「王者」が変革の時を迎えている。全国屈指の強豪・松本蟻ケ崎高校書道部。昨年は第16回書道パフォーマンス甲子園で3位と4連覇を逃したが、「脱・蟻高スタイル」をうたい、従来の伝統に一石を投じる姿勢を示した。長﨑乃野子部長は「これまでと違う方向へ踏み出すのは本当に勇気がいること」とうなずき、より洗練された「新・蟻高スタイル」を目指す意欲を見せた。
街のいたるところに飾られた数々の作品。「蟻高書道部」の名を広く知らしめるそれらは、福祉施設や自治体のイベントなど様々な機会に披露してきた努力の結晶だ。「生徒たちは本当に努力家」とうなずく橋渡みのり顧問は、「とはいえ、書道だけで高校生活を終えてほしくない」とも口にする。今季は17年間書道部を率いた大澤一仁教諭が異動し、大きな変化がおとずれているという。
一から部を日本一に育て上げた名顧問の教えは、決して基礎をおろそかにしないものだった。日々の臨書や個々の技術向上にこそ力を注ぎ、その努力の集結が全国一の書道パフォーマンスを作り上げる。志の高い生徒が集まるゆえに、いつしか部内に「書道第一」の活動方針ができあがっていった。文字通り「寝る間も惜しんで」時間と情熱を注ぎこんでいたのだという。
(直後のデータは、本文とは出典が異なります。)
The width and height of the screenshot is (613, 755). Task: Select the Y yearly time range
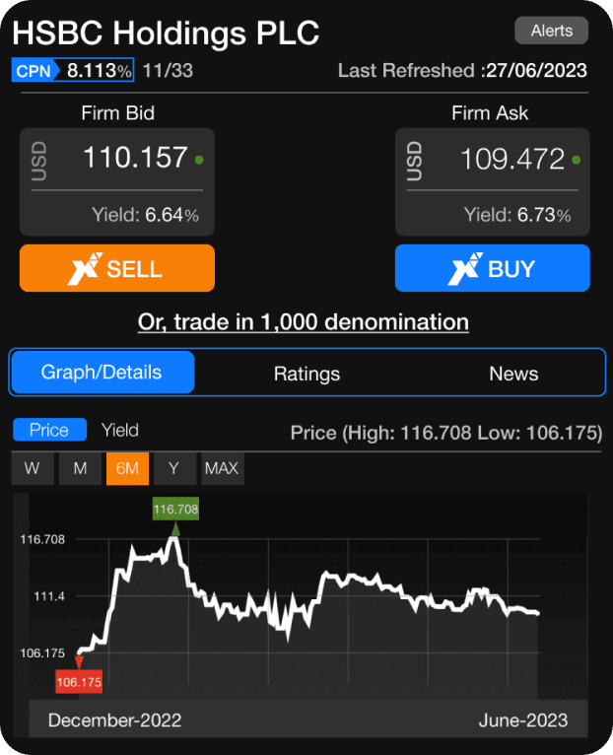174,468
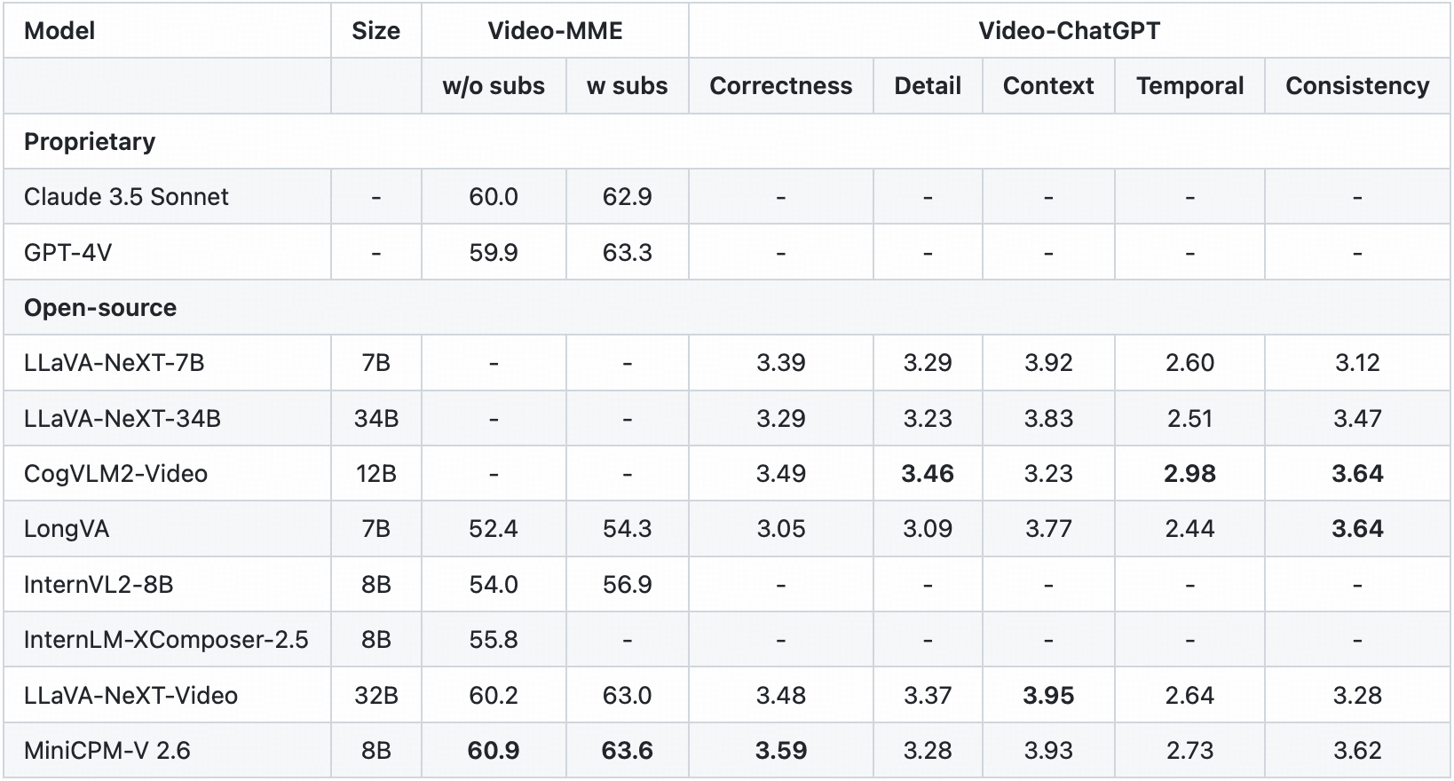Screen dimensions: 1454x781
Task: Select the CogVLM2-Video row name
Action: (115, 474)
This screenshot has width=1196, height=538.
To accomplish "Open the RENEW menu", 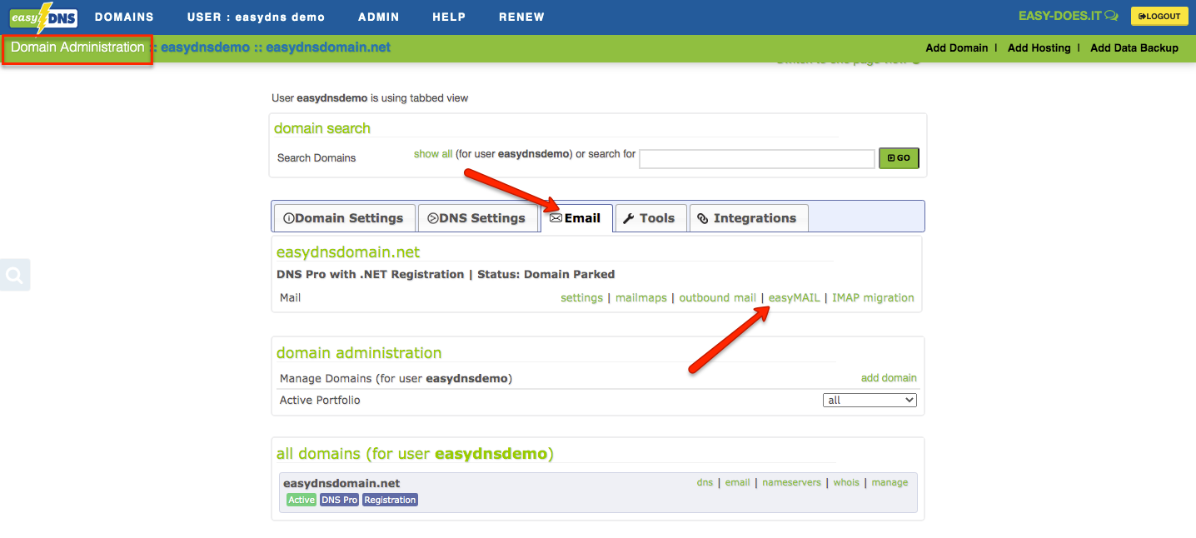I will (521, 16).
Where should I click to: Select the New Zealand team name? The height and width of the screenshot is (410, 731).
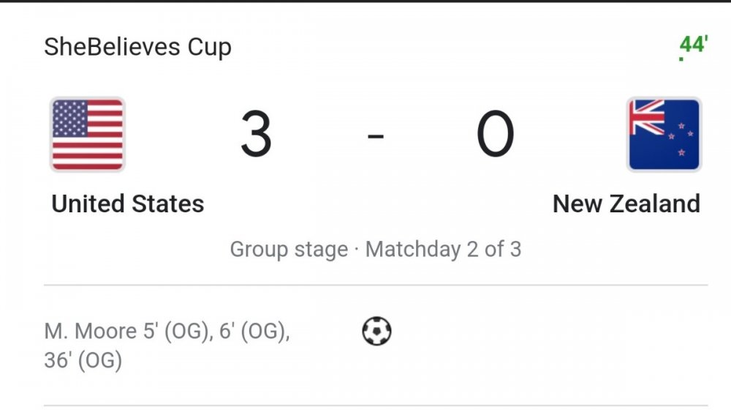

放課後の全てを部活動に費やし、帰宅後も休みなく励んでいた姿勢。そのストイックさ自体は尊重しつつ、新たなバランスを模索している。橋渡顧問は「全てを費やすのではなく、生活の一部として、より青春を豊かにするものになってほしい」と願う。
「今までと同じことをしていても、今までより上には行けない」。その思いで新たな一歩を踏み出したのは、他でもない「脱・蟻高スタイル」を掲げた先輩たちだ。その意志を継ぎながら、今年度は書道そのものへと向き合う姿勢を新たにする。
「王座奪還」への姿勢は崩さず、恩師の教えを尊重しつつも、恩師がいなくとも皆で目標をつかみ取れるように。学生らしく放課後に友人と笑いあう時間や、将来のために学習する時間も、墨一色の世界に彩りを添えるかけがえのないものとして尊重できるよう、日々話し合いを重ねているという。
昨年は伝統としていた色鮮やかな作品から一転し、墨一色の力強さの中に朱を配置した潔い紙面で勝負を賭けた。題字の配置なども大きく変化させ、これまでと全く違う雰囲気で3位。今年度はさらなる洗練を模索しながら、「まったく新しい要素を取り入れて、流れを変えたい」と長﨑部長。「初めて見る人にも、今まで見ていてくれた方々にも、『これから何が始まるんだろう』というワクワク感を与えたい」と、パフォーマンス部長の翠尾弥紘も日々工夫を凝らしているという。
積み上げてきた礎を基に、新たな石をどう積むのか。これまでを見直し、これからを見据えて「王者」たりえる物語の新章を紡ぐ。全国書道パフォーマンス甲子園は7月28日。鮮やかな笑顔に彩られて墨の華が咲く。